Data supplied:
****************************************

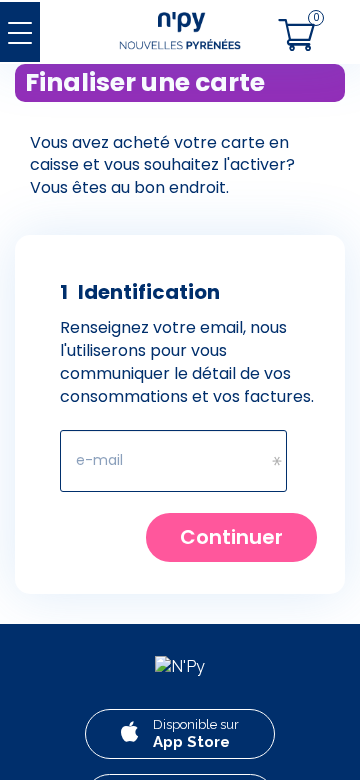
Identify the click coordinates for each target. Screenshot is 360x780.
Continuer (231, 537)
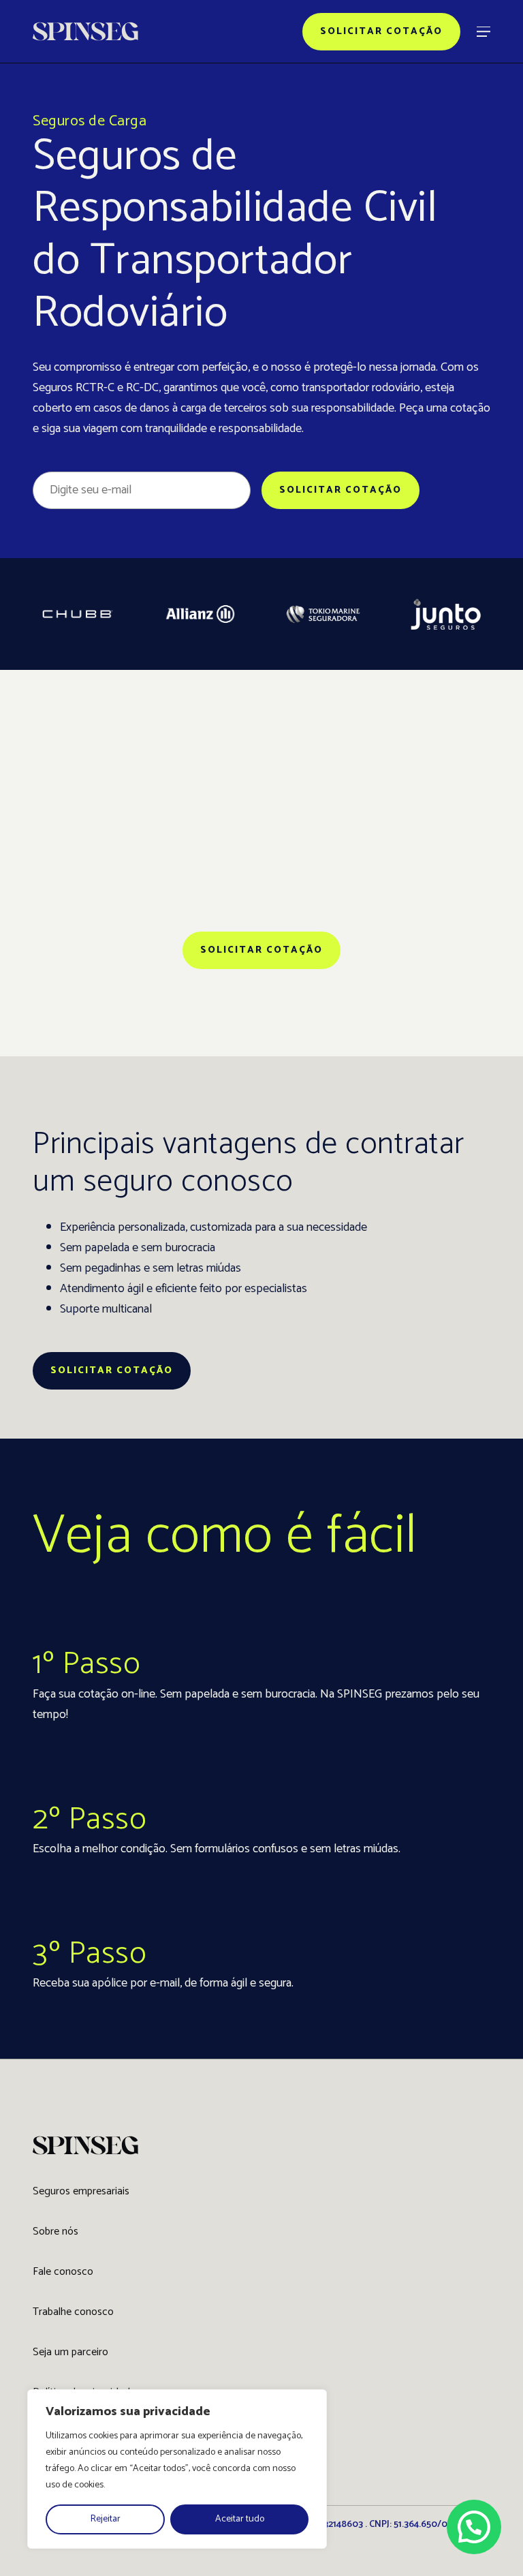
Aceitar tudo (239, 2519)
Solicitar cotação (381, 32)
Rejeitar (106, 2519)
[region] (177, 2469)
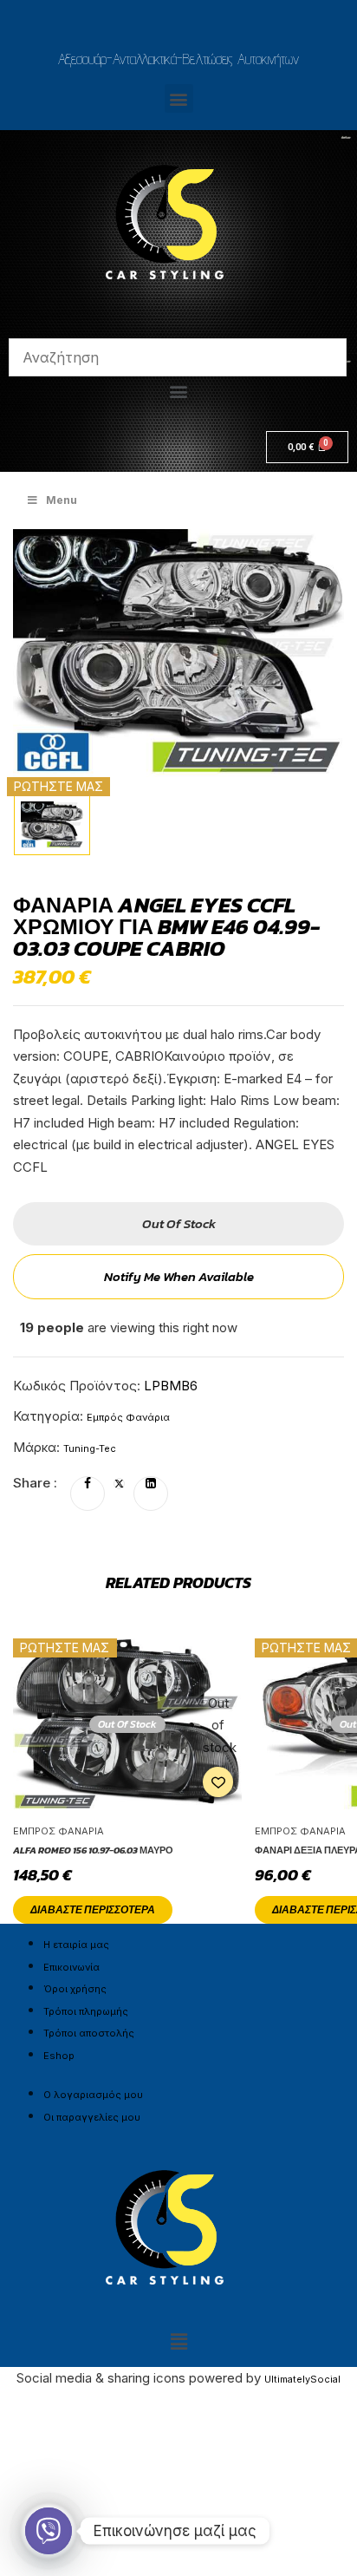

****************************************

Pictures are not part of the copy; reproduce exactly and only the lines from the line containing "Continuer (231, 537)" through the end of the listing.

Answer to this problem:
Continuer (231, 537)
Aceitar tudo (239, 2519)
Solicitar cotação (381, 32)
Rejeitar (106, 2519)
[region] (177, 2469)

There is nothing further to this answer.